▶ [Exercise text]:
MedTech in Brabant: from lightbulb to robotic surgery

The high-tech health cluster in the Brabant region is a comprehensive and lively ecosystem that includes specialist research, sophisticated production capability and investment capital.

2 January 2019

The high-tech health cluster in the Brabant region is a comprehensive and lively ecosystem that includes specialist research, sophisticated production capability and investment capital. A golden thread is an open innovation taking place amongst the various public-sector, academic and industry stakeholders, which is exemplified through a number of collaborative platforms that involve co-location and collective research initiatives. Judging by volumes of patent applications, the number of start-ups boldly finding commercial viability and the way in which local health-tech corporates lead their sectors in world markets, it seems that Brabant is well on its way to achieving status as a globally recognised medical-technology cluster.

The foundations for the medical technology sector in Brabant can be traced back about a century, to the pioneering work of three men from three different disciplines, who combined science with entrepreneurial flair. Gerard Philips’s production in 1891, in Eindhoven, of his company’s first light bulb, ultimately resulted in technological developments that include MRI scanners, electron microscopes, semiconductor technology and active medical implants, that have been generated by dozens of large, mid-sized and small companies such as Philips Healthcare, Thermo Fischer Scientific, Innoluce and the start-up Sapiens Steering Brain Stimulation.

At more or less the time that Philips was fine-tuning its medical X-ray tube technology, a different type of medical science was being exploited further north in the province, in Oss. Saal van Zwanenberg, the owner of a thriving meat-processing business, combined forces with pharmacist Ernst Laqueur to find a commercial use for animal by-products: In 1923 they established Organon, which became the first European manufacturer of insulin, and soon moved on to produce a range of hormone-treatment pharmaceuticals. Following various acquisitions and spin-offs over the decades, the original business is now included in MSD and in MSD Animal Health. Today Oss is home to Pivot Park, an open innovation biopharmaceutical campus that houses a network of large and smaller pharmaceutical manufacturers and suppliers.

▶ [Data for analysis]:
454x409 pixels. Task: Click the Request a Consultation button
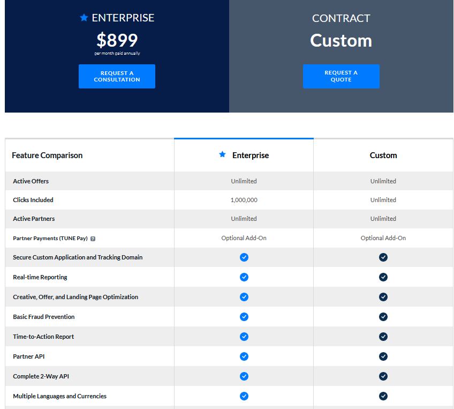pos(117,76)
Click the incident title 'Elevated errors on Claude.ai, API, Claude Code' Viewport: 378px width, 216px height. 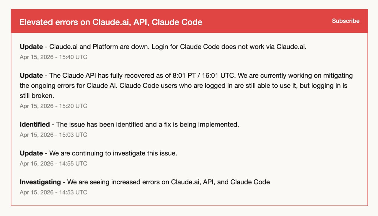click(111, 22)
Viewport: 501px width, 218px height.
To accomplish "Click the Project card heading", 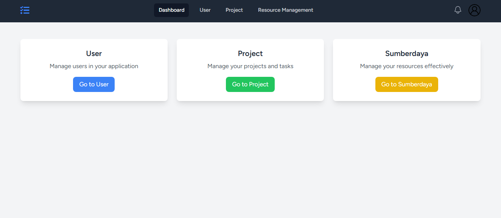I will 250,53.
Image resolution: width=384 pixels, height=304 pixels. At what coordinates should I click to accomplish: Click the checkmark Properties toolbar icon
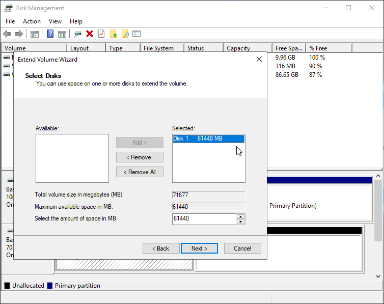tap(101, 34)
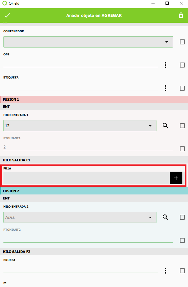Click the search icon beside HILO ENTRADA 1
This screenshot has width=188, height=287.
pyautogui.click(x=166, y=126)
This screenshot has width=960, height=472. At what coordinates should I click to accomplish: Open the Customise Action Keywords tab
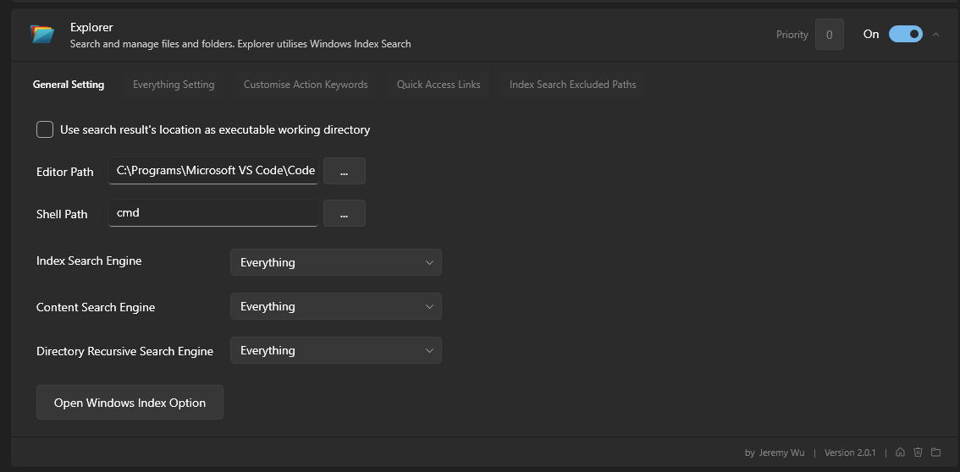(306, 85)
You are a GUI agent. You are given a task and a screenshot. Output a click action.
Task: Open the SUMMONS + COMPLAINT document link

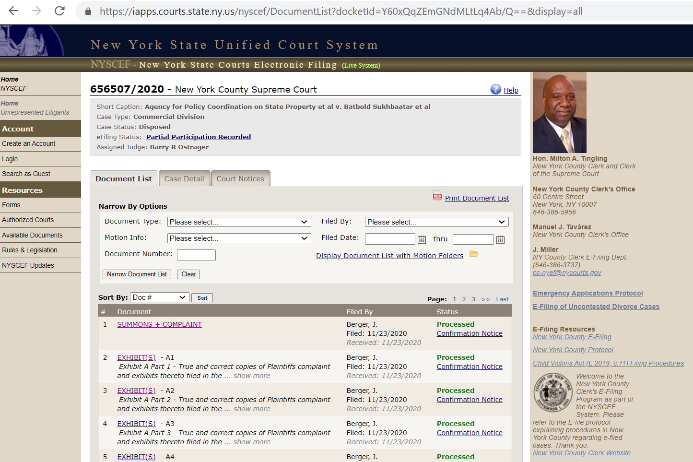pyautogui.click(x=159, y=324)
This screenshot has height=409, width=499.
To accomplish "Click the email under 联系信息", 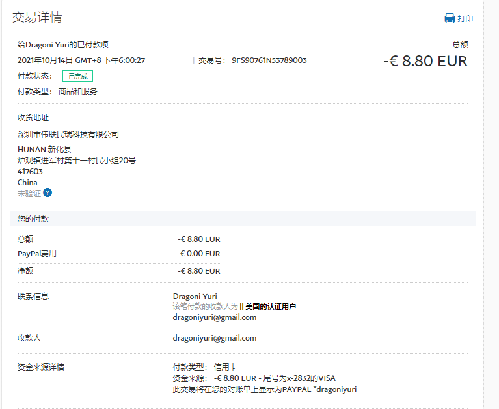I will 215,317.
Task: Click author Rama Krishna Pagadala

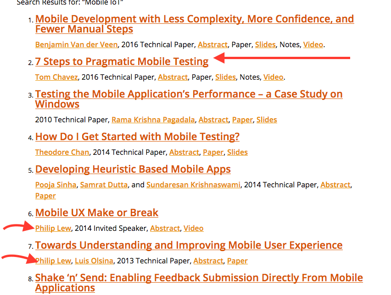Action: click(153, 120)
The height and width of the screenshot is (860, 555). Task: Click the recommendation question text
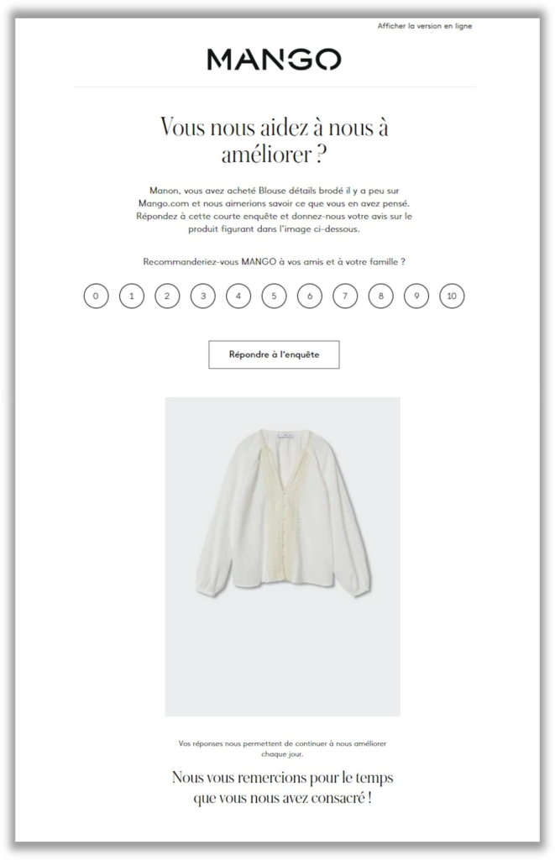pos(275,262)
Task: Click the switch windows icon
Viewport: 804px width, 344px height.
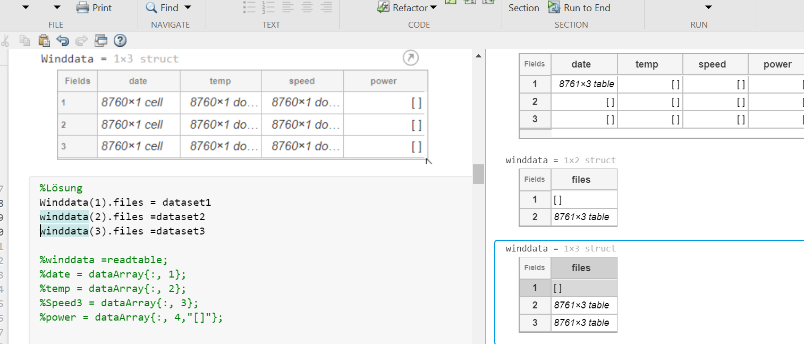Action: pyautogui.click(x=101, y=40)

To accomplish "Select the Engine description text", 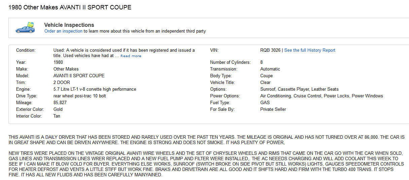I will pyautogui.click(x=95, y=89).
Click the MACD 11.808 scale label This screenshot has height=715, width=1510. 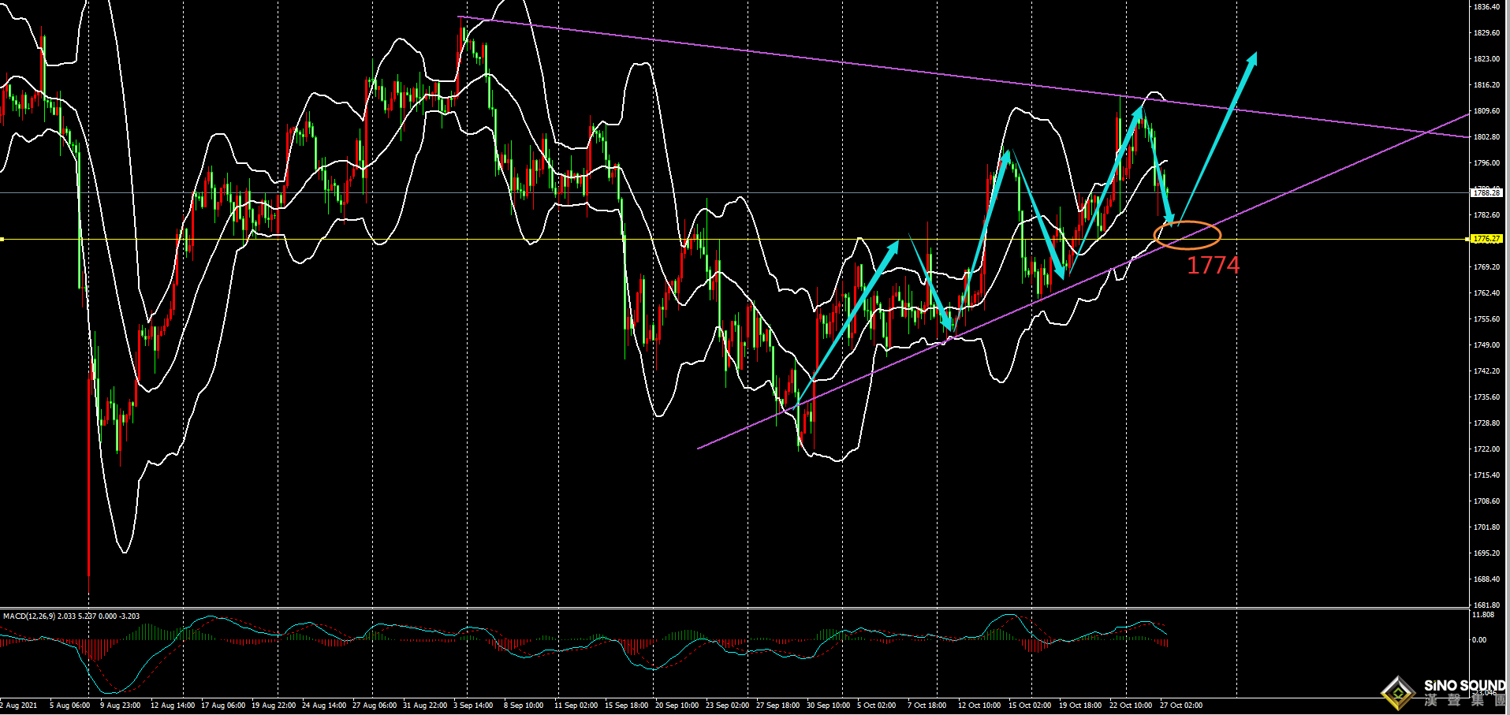(1483, 615)
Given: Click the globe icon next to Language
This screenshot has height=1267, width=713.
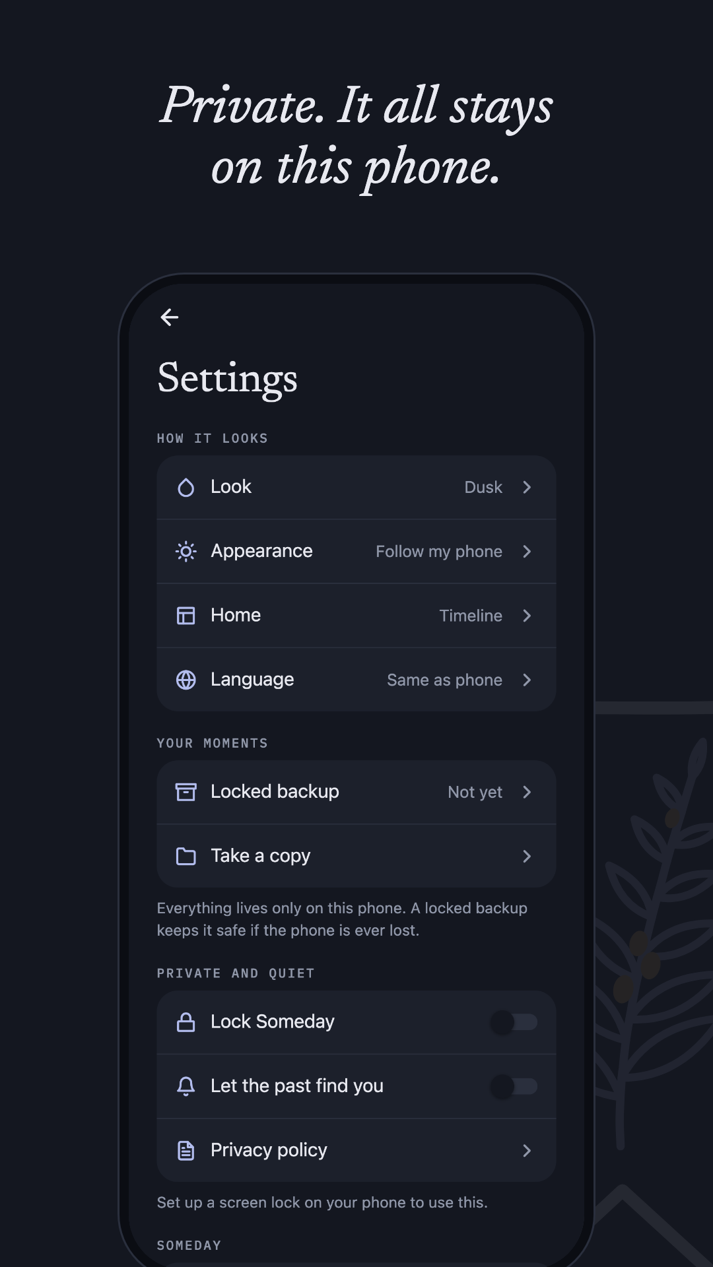Looking at the screenshot, I should pos(186,680).
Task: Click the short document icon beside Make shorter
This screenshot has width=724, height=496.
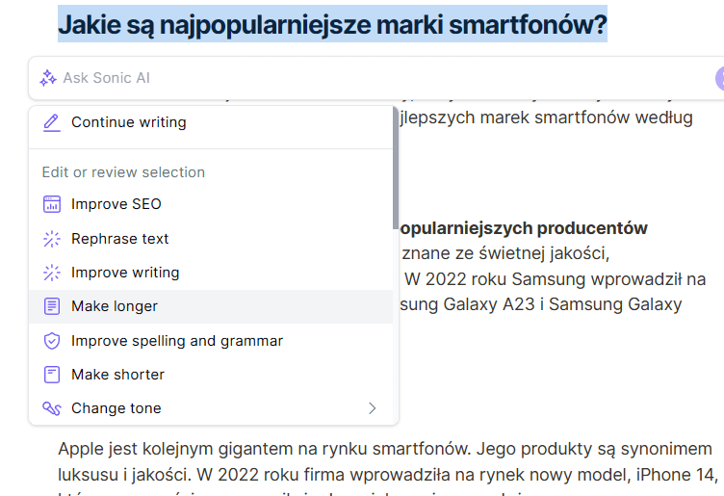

▶ [What is being asked]:
Can you write the next part of the article on Brabant's medical technology, picking up after its last sentence? These items come from a separate source and have no connection to the article on Brabant's medical technology.

▶ [Output for this exercise]:
Thijs Taminiau, Senior Project Manager at BOM Foreign Investments, whose portfolio is focused on MedTech and Life Sciences & Health, says there has been a rapid transformation of Brabant over the past century. The region has changed from being a poor farmer’s province to now being the fastest-growing region in the Netherlands – which moreover generates a third of all Dutch patents.

We grew fast thanks to strong companies, such as Philips, and because of a willingness to work hard. Also of importance is the extent to which open innovation takes place in centres such as the High Tech Campus and Pivot Park. When we talk to companies from elsewhere, such as from the US, they are always surprised at how open we are amongst ourselves about R&D and innovation

Thijs Taminiau - Senior Project Manager BOM Foreign Investments

In Brabant, collaboration across silos has been the key to getting ideas tested, funded and into the market. “Although we don’t have medical research hospitals in Brabant, we have close cooperation with local top clinical hospitals, which is one aspect enabling us to bring innovations and companies quickly to market,” says Frits Hoeve, Project Manager at BOM Foreign Investments, whose portfolio is themed around high-tech systems.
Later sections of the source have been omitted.